The problem -> The entries below contain a stretch that opens with the line containing "The image size is (526, 372)." and closes with the line containing "You are a computer-use agent. 629x362 pixels."; set down that stretch exactly, both ends included, and nothing else.

== Extracted entries ==

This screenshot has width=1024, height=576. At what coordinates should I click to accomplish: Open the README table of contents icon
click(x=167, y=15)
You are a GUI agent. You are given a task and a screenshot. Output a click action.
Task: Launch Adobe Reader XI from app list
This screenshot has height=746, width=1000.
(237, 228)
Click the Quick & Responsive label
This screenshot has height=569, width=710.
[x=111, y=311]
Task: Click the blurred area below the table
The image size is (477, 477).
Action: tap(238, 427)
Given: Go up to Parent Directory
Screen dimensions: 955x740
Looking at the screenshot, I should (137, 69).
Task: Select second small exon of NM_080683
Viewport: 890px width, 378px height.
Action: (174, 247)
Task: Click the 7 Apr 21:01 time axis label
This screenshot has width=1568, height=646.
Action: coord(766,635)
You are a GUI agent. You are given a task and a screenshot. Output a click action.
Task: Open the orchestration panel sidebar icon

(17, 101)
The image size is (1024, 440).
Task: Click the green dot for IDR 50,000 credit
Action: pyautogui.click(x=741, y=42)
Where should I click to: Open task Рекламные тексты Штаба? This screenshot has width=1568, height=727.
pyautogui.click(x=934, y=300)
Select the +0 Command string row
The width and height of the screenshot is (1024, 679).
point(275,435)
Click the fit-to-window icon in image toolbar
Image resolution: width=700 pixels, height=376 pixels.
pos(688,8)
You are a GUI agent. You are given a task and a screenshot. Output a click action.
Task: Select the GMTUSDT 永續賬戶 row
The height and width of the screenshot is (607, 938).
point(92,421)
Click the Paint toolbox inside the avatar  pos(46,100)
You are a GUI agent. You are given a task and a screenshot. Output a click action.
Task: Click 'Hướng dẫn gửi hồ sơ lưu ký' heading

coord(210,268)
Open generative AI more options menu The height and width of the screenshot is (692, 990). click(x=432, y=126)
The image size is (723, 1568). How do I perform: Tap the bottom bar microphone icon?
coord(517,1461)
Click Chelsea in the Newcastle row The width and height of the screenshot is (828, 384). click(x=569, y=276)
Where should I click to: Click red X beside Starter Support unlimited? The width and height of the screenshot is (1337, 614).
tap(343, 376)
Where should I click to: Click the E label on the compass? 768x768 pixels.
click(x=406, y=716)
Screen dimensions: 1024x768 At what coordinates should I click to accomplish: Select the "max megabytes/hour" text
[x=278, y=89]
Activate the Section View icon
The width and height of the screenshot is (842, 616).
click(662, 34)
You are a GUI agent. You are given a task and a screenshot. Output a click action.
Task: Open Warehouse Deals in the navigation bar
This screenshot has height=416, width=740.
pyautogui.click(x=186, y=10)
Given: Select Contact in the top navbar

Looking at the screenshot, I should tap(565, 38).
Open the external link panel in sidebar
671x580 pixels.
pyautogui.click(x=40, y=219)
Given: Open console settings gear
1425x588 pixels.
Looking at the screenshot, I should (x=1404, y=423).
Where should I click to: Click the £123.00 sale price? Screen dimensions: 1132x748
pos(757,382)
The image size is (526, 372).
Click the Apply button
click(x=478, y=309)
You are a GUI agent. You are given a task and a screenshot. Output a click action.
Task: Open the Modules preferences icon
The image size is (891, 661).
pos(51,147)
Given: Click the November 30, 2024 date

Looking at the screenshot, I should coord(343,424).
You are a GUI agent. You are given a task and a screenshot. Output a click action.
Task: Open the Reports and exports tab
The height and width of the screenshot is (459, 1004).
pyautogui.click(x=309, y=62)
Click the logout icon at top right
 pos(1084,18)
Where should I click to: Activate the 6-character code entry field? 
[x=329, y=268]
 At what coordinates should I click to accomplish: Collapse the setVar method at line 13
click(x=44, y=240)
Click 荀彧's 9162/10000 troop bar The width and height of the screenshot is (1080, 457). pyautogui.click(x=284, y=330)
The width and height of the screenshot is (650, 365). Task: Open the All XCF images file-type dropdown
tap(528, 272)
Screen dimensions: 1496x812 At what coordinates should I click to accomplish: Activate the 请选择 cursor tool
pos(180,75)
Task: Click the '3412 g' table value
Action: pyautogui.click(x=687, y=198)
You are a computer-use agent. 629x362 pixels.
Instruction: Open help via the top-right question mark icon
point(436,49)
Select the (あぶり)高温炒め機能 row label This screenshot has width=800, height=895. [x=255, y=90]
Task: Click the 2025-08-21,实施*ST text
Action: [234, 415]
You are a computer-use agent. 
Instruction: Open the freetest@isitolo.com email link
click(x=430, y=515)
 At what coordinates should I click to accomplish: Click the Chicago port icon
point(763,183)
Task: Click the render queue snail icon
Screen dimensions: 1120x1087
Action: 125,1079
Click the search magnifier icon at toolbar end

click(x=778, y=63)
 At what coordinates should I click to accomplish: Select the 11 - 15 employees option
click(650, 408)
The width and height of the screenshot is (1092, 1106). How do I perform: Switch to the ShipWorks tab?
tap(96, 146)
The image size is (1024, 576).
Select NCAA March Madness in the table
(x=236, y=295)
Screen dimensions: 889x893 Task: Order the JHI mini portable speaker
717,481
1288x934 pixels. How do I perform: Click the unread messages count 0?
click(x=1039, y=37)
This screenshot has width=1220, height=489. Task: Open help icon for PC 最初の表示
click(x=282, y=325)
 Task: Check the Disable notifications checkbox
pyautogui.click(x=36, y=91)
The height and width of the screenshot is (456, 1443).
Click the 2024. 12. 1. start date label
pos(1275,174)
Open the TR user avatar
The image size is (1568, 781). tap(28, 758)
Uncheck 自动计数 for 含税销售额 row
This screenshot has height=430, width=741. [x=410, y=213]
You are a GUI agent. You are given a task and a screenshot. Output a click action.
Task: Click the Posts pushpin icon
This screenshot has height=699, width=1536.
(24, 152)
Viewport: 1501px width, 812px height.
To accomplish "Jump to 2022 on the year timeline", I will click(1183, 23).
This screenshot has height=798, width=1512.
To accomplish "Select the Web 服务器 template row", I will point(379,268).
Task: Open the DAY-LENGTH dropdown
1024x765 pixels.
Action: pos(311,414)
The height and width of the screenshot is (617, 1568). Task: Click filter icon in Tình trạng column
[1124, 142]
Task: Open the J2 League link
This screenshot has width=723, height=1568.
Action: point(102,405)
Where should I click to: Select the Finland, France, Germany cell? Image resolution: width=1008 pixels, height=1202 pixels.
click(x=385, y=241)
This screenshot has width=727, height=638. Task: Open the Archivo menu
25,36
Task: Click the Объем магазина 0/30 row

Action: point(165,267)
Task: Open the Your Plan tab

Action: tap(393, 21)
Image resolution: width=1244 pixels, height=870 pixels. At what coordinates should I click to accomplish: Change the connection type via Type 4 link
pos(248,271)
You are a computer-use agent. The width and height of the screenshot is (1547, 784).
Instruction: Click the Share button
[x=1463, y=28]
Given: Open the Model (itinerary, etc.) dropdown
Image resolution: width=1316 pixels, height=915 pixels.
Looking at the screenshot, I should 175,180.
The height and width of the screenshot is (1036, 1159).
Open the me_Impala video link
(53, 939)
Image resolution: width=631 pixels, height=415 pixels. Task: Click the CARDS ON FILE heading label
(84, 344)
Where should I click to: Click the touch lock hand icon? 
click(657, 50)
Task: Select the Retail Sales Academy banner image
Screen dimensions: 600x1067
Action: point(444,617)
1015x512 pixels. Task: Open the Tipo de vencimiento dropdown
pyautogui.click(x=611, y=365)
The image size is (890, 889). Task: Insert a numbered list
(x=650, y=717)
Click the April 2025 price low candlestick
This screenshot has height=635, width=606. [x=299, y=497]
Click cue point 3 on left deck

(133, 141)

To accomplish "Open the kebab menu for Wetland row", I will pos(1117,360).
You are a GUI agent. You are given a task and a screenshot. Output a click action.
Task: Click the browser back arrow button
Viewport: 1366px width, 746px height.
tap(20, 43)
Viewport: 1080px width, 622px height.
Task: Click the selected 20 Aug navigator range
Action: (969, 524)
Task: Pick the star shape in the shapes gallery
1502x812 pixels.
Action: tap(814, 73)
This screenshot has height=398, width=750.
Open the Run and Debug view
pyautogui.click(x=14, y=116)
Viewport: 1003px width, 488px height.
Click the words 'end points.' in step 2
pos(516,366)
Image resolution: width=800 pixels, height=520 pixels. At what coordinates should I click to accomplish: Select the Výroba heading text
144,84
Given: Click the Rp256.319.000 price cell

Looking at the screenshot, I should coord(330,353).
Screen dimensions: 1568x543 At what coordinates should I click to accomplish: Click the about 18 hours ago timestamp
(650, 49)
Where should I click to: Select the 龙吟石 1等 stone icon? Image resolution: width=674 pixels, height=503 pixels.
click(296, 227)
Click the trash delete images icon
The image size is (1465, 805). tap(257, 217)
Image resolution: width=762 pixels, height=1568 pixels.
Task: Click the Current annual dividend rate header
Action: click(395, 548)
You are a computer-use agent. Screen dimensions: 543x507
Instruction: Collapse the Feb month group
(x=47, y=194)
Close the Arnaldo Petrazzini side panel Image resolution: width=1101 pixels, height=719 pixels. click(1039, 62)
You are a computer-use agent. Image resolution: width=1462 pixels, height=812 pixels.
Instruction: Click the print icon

===

Answer to the problem ->
The image size is (526, 372).
Click the Apply button
click(x=478, y=309)
You are a GUI agent. You are given a task and a screenshot. Output a click action.
Task: Open the Modules preferences icon
The image size is (891, 661).
pos(51,147)
Given: Click the November 30, 2024 date

Looking at the screenshot, I should coord(343,424).
You are a GUI agent. You are given a task and a screenshot. Output a click action.
Task: Open the Reports and exports tab
The height and width of the screenshot is (459, 1004).
pyautogui.click(x=309, y=62)
Click the logout icon at top right
 pos(1084,18)
Where should I click to: Activate the 6-character code entry field? 
[x=329, y=268]
 At what coordinates should I click to accomplish: Collapse the setVar method at line 13
click(x=44, y=240)
Click 荀彧's 9162/10000 troop bar The width and height of the screenshot is (1080, 457). pyautogui.click(x=284, y=330)
The width and height of the screenshot is (650, 365). Task: Open the All XCF images file-type dropdown
tap(528, 272)
Screen dimensions: 1496x812 At what coordinates should I click to accomplish: Activate the 请选择 cursor tool
pos(180,75)
Task: Click the '3412 g' table value
Action: pyautogui.click(x=687, y=198)
You are a computer-use agent. 629x362 pixels.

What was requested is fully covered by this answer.